A five-year-old girl has had 13 inches lobbed off her hair to make a wig for a child recovering from cancer treatment.

Kind-hearted Evie Bracken, a reception class pupil at Hacton Primary School in Hornchurch, has donated her locks to the Little Princess Trust that provides real hair wigs.

She heard about children losing their hair after chemotherapy and asked her dad: “Can I get my hair cut, so a sick little girl can have hair again?”

Her father Daniel, a Newham school teacher, put her in touch with the organisation that gives wigs free to youngsters who have lost their own hair through treatment or other conditions.

Evie has also raised £2,400 in the process with her dad’s online JustGiving page.

“This is typical of Evie,” Daniel said. “She is exceptionally kind and caring, knowing she is helping make others happy.”

Romford Recorder: Before... the long hair Evie had snippedBefore... the long hair Evie had snipped (Image: Daniel Bracken)

Evie is the granddaughter of Deputy Lieutenant Nick Bracken, the King’s representative in Havering, who is also the former Met Police Newham borough commander.

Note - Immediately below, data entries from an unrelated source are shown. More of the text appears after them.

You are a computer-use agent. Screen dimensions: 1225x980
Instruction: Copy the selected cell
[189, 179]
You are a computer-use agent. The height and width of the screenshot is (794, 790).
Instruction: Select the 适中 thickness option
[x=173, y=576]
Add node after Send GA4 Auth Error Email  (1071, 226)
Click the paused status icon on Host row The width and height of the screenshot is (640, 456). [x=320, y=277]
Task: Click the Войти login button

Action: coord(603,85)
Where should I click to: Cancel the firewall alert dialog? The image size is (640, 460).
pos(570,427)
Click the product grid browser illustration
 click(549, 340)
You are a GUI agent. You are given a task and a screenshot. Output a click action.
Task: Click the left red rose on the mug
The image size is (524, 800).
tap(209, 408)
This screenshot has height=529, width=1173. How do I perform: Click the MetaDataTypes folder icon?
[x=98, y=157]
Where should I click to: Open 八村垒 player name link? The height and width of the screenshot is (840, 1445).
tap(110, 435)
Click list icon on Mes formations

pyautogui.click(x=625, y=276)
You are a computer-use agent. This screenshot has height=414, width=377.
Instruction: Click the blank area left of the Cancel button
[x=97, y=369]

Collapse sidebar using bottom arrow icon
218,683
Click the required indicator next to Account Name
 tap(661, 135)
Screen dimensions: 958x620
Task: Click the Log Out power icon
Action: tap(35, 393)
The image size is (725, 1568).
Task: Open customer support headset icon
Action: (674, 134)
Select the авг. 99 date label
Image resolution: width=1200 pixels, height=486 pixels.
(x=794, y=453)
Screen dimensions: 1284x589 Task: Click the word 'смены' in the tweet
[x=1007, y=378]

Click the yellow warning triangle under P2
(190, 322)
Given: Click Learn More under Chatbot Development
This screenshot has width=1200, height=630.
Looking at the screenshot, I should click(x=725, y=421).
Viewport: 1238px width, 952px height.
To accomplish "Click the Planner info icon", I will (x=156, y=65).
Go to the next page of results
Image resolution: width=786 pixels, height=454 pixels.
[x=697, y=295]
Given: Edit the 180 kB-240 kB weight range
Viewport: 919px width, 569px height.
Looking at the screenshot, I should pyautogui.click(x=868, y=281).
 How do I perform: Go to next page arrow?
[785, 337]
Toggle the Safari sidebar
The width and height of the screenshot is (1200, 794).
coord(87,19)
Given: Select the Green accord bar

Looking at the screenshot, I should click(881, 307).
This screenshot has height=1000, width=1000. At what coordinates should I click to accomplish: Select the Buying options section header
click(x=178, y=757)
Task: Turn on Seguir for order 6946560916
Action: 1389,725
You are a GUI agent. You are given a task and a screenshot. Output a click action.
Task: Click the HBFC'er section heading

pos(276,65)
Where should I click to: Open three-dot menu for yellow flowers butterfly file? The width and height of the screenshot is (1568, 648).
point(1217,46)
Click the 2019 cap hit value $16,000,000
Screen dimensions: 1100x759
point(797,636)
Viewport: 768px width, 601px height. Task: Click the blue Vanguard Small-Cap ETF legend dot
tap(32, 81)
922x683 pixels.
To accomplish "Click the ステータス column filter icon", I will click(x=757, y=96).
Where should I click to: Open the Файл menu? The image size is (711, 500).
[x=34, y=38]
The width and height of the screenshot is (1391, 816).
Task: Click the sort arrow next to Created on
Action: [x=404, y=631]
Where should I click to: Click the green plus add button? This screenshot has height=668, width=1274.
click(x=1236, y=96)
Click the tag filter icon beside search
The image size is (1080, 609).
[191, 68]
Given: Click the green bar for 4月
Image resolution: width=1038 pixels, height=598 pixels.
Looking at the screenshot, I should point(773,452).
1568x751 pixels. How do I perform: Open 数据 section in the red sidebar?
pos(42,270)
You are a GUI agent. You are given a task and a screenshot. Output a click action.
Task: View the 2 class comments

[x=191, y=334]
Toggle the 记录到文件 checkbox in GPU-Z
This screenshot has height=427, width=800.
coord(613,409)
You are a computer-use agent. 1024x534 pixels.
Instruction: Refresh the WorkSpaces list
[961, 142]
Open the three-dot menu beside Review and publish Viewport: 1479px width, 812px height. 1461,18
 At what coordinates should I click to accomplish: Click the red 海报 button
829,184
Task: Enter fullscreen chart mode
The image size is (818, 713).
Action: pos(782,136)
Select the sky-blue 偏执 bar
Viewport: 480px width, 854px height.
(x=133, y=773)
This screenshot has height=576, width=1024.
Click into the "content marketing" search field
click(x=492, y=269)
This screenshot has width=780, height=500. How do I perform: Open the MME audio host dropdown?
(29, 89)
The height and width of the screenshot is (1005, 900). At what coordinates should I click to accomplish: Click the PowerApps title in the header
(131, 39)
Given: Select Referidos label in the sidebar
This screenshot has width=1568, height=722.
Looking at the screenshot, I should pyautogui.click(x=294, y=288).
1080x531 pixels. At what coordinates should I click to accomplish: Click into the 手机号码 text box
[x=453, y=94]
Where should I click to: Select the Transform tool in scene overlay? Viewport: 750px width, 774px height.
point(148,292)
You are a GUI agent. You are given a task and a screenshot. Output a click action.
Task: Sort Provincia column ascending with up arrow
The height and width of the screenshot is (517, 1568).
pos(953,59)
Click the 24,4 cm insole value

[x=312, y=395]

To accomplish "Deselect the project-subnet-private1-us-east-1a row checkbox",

Nick’s role nowadays is promoting the work of Havering’s uniformed and voluntary services, faith groups and charities and also being president of East London Rugby Club based in West Ham.

He said proudly: “Evie heard about people donating hair to make wigs for seriously ill children and wanted to give some of her own hair to a sick child to make them better.”

It costs on average £700 to make one wig — so Evie’s family feel that “every penny raised is doing something good”. Wellwishers can donate to Daniel Bracken’s page on the justgiving.com website.

Romford Recorder: Evie with dad DanielEvie with dad Daniel (Image: Daniel Bracken)

The Little Princess Trust also receives “tens of thousands of hair donations” from supporters like Evie every year and encourages supporters to keep growing until they have at least 12 inches of plaited hair, clean and dry, male or female.

It has provided 15,000 wigs to children and young people up to age 24 who need them with hair loss after treatment.

The trust has committed £23 million since 2016 to fund 128 research projects and clinical trials, working with the Children’s Cancer and Leukaemia Group, in its mission eventually to make sure no child dies from cancer.